Mechanical Characterization and Literature-Based Thermal Review of Typha Australis Fiber-Reinforced Earth Composites for Ecological Building Construction ()
1. Introduction
The construction sector is one of the world’s leading consumers of energy and emitters of greenhouse gases. In sub-Saharan Africa, buildings account for approximately 80% of final energy consumption—excluding firewood and biomass—and this share is projected to grow significantly as a result of rapid urbanization, population growth, and rising household incomes [1]. In Senegal, nearly 90% of electricity generation relies on imported fossil fuels, making energy efficiency in buildings an urgent priority [2].
Against this backdrop, the development of biosourced building materials using locally available plant resources has gained considerable momentum worldwide. Plant fibers incorporated into earth composites offer dual advantages: improved mechanical performance through fiber reinforcement and enhanced thermal insulation owing to the high porosity and low density of vegetal matter [3] [4] [5]. Among the most promising local resources in Senegal is Typha australis (commonly known as cattail or bulrush), a proliferating aquatic macrophyte that colonizes the wetlands of the Senegal River Delta and other water bodies throughout West Africa. Left unmanaged, Typha forms dense monocultures that disrupt aquatic ecosystems, impede navigation, and block irrigation canals [6]. Its large-scale harvesting for construction therefore, simultaneously addresses an ecological nuisance and a socioeconomic opportunity.

STATED TASK 1.
Answer these questions about the introduction on Typha-reinforced earth composites:
(a) Excluding firewood and biomass, about what share of final energy consumption in sub-Saharan Africa comes from buildings?
(b) What share of Senegal's electricity generation relies on imported fossil fuels?
(c) What two common names are given for Typha australis?

Part of a data file.
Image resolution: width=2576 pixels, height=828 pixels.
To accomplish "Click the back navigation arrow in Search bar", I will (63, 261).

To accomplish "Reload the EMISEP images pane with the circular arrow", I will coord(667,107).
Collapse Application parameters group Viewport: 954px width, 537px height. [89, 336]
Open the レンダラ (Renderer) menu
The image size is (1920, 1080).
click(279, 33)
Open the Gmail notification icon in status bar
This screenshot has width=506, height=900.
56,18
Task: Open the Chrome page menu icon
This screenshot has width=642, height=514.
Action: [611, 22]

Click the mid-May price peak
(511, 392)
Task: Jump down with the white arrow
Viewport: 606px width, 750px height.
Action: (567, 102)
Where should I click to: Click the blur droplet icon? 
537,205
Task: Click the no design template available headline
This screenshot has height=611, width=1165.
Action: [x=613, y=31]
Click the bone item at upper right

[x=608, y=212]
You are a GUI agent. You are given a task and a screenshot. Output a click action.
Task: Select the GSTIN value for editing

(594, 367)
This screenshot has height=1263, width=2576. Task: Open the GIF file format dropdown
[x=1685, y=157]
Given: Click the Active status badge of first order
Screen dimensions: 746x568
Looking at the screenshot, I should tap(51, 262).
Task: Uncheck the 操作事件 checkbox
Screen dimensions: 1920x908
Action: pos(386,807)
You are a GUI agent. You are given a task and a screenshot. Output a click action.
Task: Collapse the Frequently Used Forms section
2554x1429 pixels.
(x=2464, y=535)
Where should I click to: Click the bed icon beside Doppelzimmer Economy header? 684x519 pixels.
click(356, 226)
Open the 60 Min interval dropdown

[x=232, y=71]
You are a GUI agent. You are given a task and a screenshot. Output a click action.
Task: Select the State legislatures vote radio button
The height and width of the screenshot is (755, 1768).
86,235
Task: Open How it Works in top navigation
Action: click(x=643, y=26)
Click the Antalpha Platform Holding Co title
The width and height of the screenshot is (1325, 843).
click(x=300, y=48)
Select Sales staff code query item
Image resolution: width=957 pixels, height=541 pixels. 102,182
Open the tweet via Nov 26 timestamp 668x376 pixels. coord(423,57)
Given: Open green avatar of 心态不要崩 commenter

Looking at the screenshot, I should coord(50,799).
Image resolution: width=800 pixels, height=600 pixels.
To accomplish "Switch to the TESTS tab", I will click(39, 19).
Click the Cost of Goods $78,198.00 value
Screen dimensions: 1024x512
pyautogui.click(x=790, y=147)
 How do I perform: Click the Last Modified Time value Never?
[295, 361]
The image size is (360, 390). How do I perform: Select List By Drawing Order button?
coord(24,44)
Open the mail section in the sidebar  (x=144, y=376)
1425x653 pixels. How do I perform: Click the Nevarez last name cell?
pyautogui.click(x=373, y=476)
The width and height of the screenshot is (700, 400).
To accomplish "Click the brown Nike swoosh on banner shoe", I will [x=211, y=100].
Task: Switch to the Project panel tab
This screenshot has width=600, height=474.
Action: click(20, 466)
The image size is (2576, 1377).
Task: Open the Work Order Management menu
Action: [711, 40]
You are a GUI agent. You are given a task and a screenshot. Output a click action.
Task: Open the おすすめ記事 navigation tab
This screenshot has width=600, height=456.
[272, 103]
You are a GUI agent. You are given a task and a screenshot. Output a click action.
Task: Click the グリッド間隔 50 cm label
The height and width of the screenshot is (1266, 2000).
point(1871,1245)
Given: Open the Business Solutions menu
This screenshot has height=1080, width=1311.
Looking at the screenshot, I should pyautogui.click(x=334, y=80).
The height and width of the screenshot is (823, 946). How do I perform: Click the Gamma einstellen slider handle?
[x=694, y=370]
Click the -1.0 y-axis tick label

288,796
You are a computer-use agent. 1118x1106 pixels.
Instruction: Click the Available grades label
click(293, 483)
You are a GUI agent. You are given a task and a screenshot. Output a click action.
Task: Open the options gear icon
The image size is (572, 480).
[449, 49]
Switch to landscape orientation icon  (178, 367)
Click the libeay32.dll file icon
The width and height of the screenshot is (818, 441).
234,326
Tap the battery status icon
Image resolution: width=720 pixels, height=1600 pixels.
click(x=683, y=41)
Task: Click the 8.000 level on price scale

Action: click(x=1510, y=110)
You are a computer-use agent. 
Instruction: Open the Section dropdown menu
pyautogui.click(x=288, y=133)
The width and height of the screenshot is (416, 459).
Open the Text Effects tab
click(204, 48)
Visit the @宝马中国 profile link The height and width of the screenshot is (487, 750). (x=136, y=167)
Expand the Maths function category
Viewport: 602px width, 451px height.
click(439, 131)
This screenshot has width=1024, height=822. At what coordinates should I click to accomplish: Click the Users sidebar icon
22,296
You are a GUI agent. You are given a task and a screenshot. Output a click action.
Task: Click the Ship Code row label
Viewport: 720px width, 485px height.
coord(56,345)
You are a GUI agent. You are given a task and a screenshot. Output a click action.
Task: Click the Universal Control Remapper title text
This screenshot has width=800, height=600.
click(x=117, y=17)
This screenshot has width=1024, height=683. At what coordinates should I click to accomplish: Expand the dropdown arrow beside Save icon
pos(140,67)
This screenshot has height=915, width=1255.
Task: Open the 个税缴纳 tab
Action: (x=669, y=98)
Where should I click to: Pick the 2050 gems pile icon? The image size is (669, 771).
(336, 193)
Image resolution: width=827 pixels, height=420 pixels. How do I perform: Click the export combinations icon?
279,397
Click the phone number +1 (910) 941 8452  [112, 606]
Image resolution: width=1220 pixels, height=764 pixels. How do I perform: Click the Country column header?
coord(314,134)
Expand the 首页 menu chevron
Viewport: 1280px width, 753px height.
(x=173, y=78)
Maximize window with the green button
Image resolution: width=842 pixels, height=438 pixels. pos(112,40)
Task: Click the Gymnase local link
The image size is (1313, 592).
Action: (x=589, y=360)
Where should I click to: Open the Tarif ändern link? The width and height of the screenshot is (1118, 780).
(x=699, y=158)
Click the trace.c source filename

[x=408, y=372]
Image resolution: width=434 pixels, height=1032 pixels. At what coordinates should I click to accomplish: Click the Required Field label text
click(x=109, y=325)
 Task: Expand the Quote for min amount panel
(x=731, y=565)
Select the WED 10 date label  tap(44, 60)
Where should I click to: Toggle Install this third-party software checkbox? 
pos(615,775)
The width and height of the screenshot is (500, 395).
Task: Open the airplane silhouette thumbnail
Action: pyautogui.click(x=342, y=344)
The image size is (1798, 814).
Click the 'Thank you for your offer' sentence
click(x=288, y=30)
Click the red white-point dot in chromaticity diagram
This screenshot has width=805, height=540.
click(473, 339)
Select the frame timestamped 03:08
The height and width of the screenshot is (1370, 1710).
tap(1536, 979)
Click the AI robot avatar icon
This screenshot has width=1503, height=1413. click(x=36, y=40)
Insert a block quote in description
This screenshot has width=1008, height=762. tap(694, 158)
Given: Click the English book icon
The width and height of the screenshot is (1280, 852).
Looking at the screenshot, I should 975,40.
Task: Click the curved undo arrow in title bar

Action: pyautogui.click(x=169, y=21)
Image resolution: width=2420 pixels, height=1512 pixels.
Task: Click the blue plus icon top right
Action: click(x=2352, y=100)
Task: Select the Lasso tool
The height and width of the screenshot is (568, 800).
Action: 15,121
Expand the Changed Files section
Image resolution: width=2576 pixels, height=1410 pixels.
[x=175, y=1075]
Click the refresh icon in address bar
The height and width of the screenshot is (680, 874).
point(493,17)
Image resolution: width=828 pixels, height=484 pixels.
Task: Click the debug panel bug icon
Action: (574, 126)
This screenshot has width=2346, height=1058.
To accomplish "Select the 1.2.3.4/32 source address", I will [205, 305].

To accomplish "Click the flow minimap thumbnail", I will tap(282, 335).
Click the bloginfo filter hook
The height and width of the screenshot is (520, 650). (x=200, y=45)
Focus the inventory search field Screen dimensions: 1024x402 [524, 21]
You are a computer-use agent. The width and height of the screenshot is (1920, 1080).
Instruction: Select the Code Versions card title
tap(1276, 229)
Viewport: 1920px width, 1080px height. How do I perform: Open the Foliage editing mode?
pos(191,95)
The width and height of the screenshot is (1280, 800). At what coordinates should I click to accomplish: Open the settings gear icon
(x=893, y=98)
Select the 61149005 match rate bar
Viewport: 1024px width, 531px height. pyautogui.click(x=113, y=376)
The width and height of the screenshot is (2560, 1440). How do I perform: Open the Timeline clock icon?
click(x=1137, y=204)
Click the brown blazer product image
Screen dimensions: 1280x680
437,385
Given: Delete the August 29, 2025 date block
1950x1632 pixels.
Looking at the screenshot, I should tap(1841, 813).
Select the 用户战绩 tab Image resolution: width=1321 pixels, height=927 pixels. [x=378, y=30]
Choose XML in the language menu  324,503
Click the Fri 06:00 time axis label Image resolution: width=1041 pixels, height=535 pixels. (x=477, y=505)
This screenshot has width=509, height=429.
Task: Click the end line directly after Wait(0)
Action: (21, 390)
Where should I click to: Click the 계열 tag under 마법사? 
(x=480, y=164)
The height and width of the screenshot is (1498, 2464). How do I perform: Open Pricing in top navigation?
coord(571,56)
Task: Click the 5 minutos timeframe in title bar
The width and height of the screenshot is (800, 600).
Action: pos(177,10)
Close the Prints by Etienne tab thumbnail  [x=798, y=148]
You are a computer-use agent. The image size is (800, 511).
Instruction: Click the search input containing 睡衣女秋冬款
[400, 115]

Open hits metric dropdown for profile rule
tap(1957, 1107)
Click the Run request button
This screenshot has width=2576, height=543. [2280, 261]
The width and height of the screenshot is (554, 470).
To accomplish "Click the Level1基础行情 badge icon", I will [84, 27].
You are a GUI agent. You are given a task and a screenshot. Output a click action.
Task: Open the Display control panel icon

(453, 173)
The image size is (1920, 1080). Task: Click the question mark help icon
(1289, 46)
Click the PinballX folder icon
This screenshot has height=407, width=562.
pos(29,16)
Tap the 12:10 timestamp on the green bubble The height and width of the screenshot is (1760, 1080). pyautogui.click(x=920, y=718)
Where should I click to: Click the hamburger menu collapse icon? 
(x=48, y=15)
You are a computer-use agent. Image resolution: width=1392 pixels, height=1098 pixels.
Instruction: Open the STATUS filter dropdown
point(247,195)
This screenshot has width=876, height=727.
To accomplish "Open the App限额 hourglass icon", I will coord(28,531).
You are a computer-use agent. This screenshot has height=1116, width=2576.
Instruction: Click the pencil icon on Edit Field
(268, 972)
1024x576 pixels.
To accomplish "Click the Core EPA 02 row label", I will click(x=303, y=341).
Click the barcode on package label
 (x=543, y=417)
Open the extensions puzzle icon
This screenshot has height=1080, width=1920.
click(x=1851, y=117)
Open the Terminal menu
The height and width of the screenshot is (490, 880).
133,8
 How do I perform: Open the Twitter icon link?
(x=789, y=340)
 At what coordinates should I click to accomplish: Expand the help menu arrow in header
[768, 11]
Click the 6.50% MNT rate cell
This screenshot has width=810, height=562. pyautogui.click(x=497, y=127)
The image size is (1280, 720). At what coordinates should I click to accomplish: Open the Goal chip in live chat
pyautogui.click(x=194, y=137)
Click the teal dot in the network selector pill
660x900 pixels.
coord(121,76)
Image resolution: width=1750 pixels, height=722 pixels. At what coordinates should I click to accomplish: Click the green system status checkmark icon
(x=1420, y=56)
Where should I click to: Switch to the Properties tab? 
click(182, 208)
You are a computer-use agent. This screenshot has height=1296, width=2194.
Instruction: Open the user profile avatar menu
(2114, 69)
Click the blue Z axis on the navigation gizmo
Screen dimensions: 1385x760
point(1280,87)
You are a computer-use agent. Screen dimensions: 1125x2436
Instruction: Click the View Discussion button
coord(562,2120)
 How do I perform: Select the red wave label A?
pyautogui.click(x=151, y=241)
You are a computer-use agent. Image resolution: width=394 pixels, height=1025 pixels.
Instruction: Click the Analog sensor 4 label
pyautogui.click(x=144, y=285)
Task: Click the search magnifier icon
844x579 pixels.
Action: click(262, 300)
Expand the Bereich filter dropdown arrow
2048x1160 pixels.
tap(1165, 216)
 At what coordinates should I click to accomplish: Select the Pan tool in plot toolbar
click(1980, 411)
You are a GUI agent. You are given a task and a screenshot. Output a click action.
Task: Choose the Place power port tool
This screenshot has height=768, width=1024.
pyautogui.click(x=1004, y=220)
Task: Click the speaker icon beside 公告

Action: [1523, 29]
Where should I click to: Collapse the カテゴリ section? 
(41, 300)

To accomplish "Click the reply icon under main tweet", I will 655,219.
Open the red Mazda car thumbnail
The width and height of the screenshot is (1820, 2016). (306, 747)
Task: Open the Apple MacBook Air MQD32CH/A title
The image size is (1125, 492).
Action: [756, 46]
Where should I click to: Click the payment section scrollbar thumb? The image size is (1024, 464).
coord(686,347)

STATED TASK 2. Please reproduce the lines of the listing unchanged, starting at the line containing "Task: Uncheck the 操作事件 checkbox" and ending at the line containing "point(1871,1245)".

FULL ANSWER 1.
(a) Approximately 80%.
(b) Nearly 90%.
(c) Cattail and bulrush.

FULL ANSWER 2.
Task: Uncheck the 操作事件 checkbox
Screen dimensions: 1920x908
Action: pos(386,807)
You are a GUI agent. You are given a task and a screenshot. Output a click action.
Task: Collapse the Frequently Used Forms section
2554x1429 pixels.
(x=2464, y=535)
Where should I click to: Click the bed icon beside Doppelzimmer Economy header? 684x519 pixels.
click(356, 226)
Open the 60 Min interval dropdown

[x=232, y=71]
You are a GUI agent. You are given a task and a screenshot. Output a click action.
Task: Select the State legislatures vote radio button
The height and width of the screenshot is (755, 1768).
86,235
Task: Open How it Works in top navigation
Action: click(x=643, y=26)
Click the Antalpha Platform Holding Co title
The width and height of the screenshot is (1325, 843).
click(x=300, y=48)
Select Sales staff code query item
Image resolution: width=957 pixels, height=541 pixels. 102,182
Open the tweet via Nov 26 timestamp 668x376 pixels. coord(423,57)
Given: Open green avatar of 心态不要崩 commenter

Looking at the screenshot, I should coord(50,799).
Image resolution: width=800 pixels, height=600 pixels.
To accomplish "Switch to the TESTS tab", I will click(39, 19).
Click the Cost of Goods $78,198.00 value
Screen dimensions: 1024x512
pyautogui.click(x=790, y=147)
 How do I perform: Click the Last Modified Time value Never?
[295, 361]
The image size is (360, 390). How do I perform: Select List By Drawing Order button?
coord(24,44)
Open the mail section in the sidebar  (x=144, y=376)
1425x653 pixels. How do I perform: Click the Nevarez last name cell?
pyautogui.click(x=373, y=476)
The width and height of the screenshot is (700, 400).
To accomplish "Click the brown Nike swoosh on banner shoe", I will [x=211, y=100].
Task: Switch to the Project panel tab
This screenshot has width=600, height=474.
Action: click(20, 466)
The image size is (2576, 1377).
Task: Open the Work Order Management menu
Action: [711, 40]
You are a GUI agent. You are given a task and a screenshot. Output a click action.
Task: Open the おすすめ記事 navigation tab
This screenshot has width=600, height=456.
[272, 103]
You are a GUI agent. You are given a task and a screenshot. Output a click action.
Task: Click the グリッド間隔 50 cm label
The height and width of the screenshot is (1266, 2000).
point(1871,1245)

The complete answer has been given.